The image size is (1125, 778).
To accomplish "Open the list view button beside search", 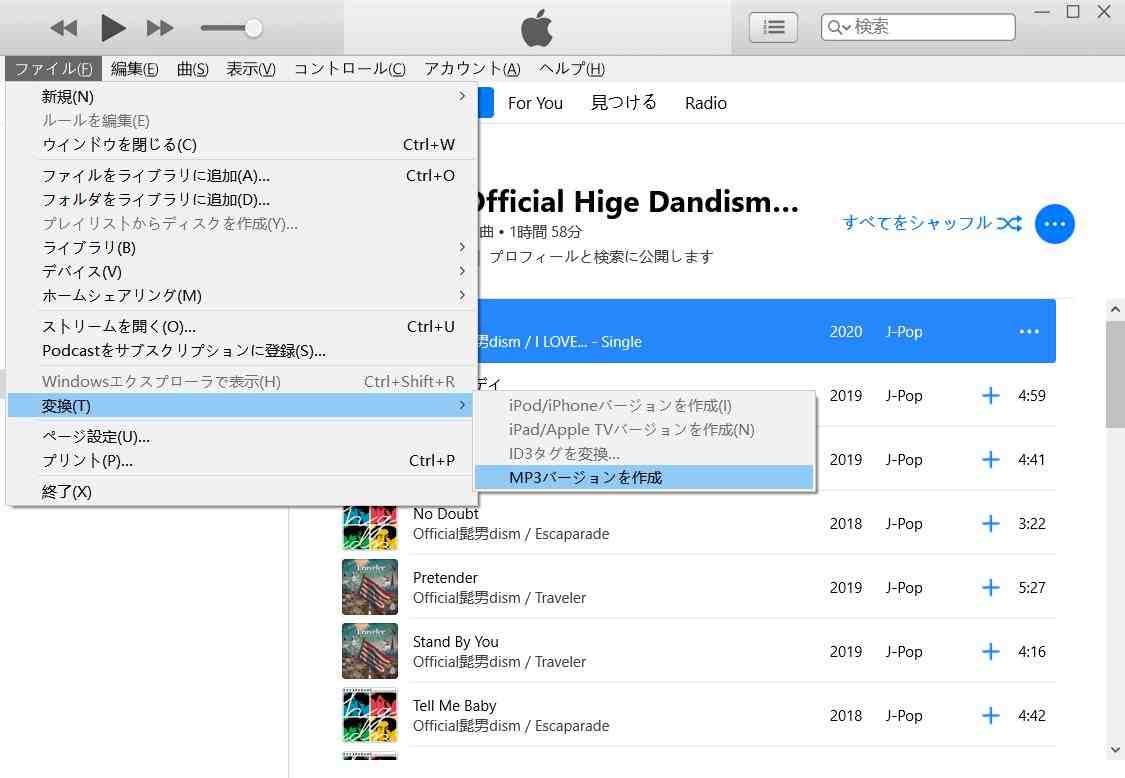I will [773, 27].
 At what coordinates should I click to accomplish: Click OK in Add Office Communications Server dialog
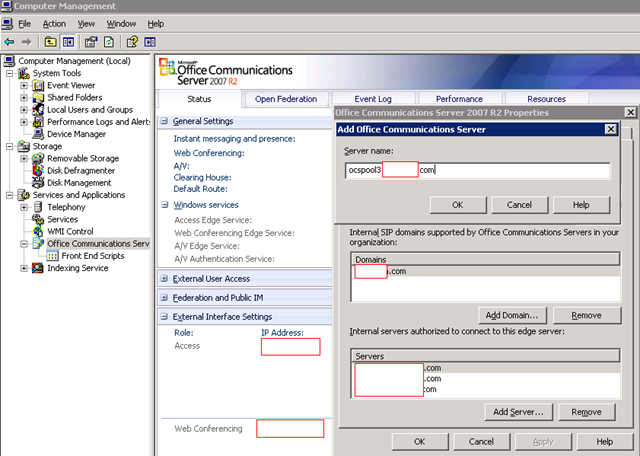point(456,204)
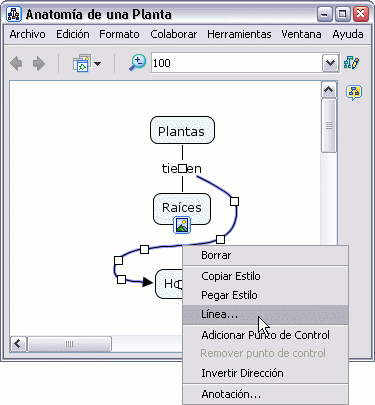Select Adicionar Punto de Control option
The height and width of the screenshot is (405, 375).
point(265,335)
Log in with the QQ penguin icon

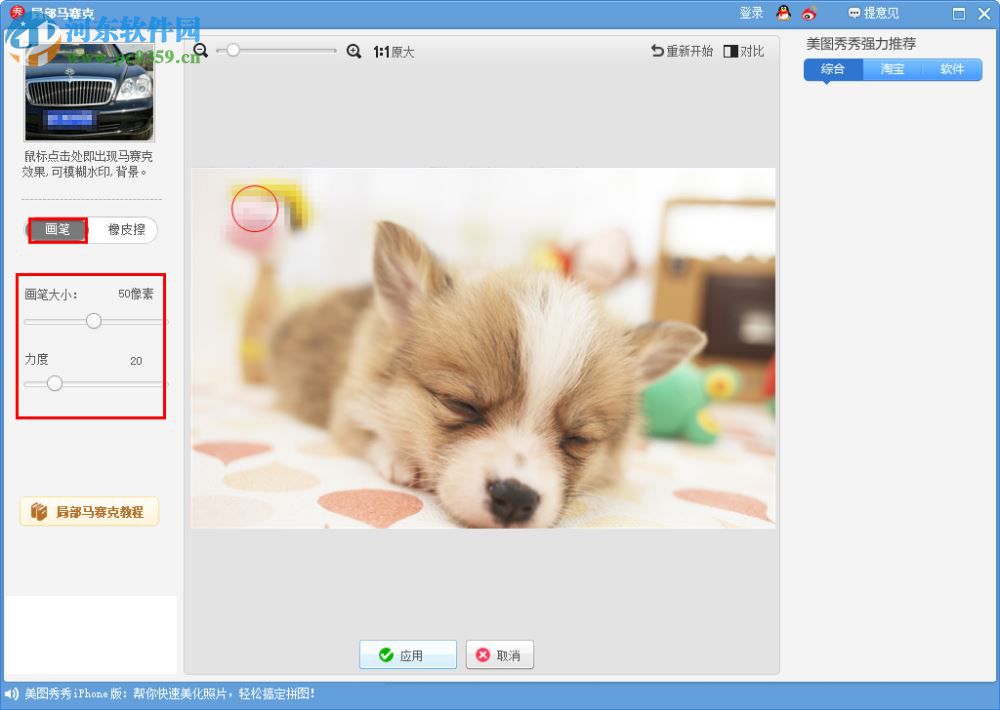(784, 13)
************
→ **WHAT IS EXPECTED**
Nothing but the lines from the one containing "At what coordinates" through the last line of the records above should appear, each repeated exactly, with no pictures.

→ **RESULT OF THE TASK**
 At what coordinates should I click to accomplish: Click OK in Add Office Communications Server dialog
point(456,204)
Select Adicionar Punto de Control option
The height and width of the screenshot is (405, 375).
point(265,335)
Log in with the QQ penguin icon

(784, 13)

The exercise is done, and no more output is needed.